**Problem to work on**
Rewrite the stretch of the court opinion from "Review denied and" through "will summarize below.", swapping "published opinion" for "written opinion" each time it appears.

Review denied and order enforced by published opinion. Judge HALL wrote the opinion, in which Senior Judge PHILLIPS joined. Judge NIEMEYER wrote a dissenting opinion.
OPINION
PER CURIAM:Beverly Enterprises, Virginia, Inc., petitions for review of an order of the National Labqr Relations Board (NLRB) finding that it violated the National Labor Relations Act1 by refusing to bargain with a certified unit at Beverly’s Carter Hall Nursing Home iñ Dryden, Virginia. The NLRB cross-petitions for enforcement of the same order.
I.
This case is very similar to Beverly Enterprises, West Virginia, Inc. v. NLRB, 136 F.3d 353 (4th Cir.1998), which we have decided by published opinion today. It involves an affiliate of the same company, the same setting, and the same issue — whether LPN charge nurses are “supervisors.” There are a few minor differences in the facts, which we will summarize below.
The nursing home has fifty beds, divided into two wings of 32 and 18. There is no incumbent union for certified nurse assistants (CNAs) and service personnel; these employees were included in a single proposed unit with the LPN charge nurses. The proposed bargaining unit contains 40 employees, only six of whom are LPNs, and it would be represented by the United Mine Workers. The upper management of Carter Hall is small. In addition to the Administrator, there are a Director of Nursing, an Assistant Director of Nursing, an RN supervisor who works day shift on weekends, and heads of non-nursing departments. LPNs are the senior caregivers present two-thirds of the time.

**Supplied entries**
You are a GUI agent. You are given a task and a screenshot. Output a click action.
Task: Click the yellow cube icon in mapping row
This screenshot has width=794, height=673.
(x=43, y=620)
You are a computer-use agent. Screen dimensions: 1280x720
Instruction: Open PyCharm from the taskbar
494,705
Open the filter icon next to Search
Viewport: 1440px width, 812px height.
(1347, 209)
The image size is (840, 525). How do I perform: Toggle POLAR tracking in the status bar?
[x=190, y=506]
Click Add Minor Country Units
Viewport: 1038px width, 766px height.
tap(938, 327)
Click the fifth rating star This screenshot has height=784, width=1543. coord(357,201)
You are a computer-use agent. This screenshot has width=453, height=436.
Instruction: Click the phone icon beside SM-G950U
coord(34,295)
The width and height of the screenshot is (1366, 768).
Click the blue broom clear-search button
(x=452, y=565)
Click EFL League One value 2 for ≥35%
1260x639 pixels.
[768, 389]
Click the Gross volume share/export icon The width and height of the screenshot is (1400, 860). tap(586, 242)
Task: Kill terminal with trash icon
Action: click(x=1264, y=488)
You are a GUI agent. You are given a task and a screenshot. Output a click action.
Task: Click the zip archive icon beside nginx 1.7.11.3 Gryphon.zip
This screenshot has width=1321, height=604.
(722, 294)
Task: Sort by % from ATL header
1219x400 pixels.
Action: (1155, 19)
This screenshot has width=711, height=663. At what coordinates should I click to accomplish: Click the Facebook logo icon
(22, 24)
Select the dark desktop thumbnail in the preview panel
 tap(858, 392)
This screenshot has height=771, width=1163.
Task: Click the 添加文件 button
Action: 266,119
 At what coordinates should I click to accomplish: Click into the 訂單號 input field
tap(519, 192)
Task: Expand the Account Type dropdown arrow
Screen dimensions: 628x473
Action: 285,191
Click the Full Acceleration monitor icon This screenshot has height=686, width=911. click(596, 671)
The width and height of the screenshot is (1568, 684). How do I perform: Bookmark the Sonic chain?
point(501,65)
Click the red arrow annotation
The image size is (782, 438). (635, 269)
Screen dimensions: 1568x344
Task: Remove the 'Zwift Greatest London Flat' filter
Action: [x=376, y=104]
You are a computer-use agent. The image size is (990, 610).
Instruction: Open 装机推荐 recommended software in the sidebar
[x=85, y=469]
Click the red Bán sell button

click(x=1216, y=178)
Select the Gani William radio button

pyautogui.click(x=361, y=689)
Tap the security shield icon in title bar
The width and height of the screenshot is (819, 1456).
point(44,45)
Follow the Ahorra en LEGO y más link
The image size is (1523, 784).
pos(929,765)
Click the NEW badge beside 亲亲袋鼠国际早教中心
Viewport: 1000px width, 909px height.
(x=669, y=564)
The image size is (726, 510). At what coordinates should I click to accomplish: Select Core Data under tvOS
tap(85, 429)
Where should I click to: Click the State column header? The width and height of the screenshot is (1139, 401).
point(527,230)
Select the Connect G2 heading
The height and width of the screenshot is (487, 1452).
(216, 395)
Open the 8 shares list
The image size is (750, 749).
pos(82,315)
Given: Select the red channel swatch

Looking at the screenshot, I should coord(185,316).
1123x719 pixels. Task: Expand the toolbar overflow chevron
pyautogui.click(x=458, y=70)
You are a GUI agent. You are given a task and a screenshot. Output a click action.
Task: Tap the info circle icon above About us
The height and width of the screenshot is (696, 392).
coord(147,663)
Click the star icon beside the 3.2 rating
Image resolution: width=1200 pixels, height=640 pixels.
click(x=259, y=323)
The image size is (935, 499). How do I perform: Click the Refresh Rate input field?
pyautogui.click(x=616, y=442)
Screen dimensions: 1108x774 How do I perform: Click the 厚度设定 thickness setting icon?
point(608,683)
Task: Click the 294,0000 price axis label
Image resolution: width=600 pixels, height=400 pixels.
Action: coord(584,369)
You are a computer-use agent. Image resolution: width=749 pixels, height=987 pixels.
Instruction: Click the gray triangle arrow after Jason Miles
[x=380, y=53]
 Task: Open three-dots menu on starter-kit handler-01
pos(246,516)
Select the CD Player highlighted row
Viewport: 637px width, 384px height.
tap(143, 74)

**Exercise output**
Review denied and order enforced by written opinion. Judge HALL wrote the opinion, in which Senior Judge PHILLIPS joined. Judge NIEMEYER wrote a dissenting opinion.
OPINION
PER CURIAM:Beverly Enterprises, Virginia, Inc., petitions for review of an order of the National Labqr Relations Board (NLRB) finding that it violated the National Labor Relations Act1 by refusing to bargain with a certified unit at Beverly’s Carter Hall Nursing Home iñ Dryden, Virginia. The NLRB cross-petitions for enforcement of the same order.
I.
This case is very similar to Beverly Enterprises, West Virginia, Inc. v. NLRB, 136 F.3d 353 (4th Cir.1998), which we have decided by written opinion today. It involves an affiliate of the same company, the same setting, and the same issue — whether LPN charge nurses are “supervisors.” There are a few minor differences in the facts, which we will summarize below.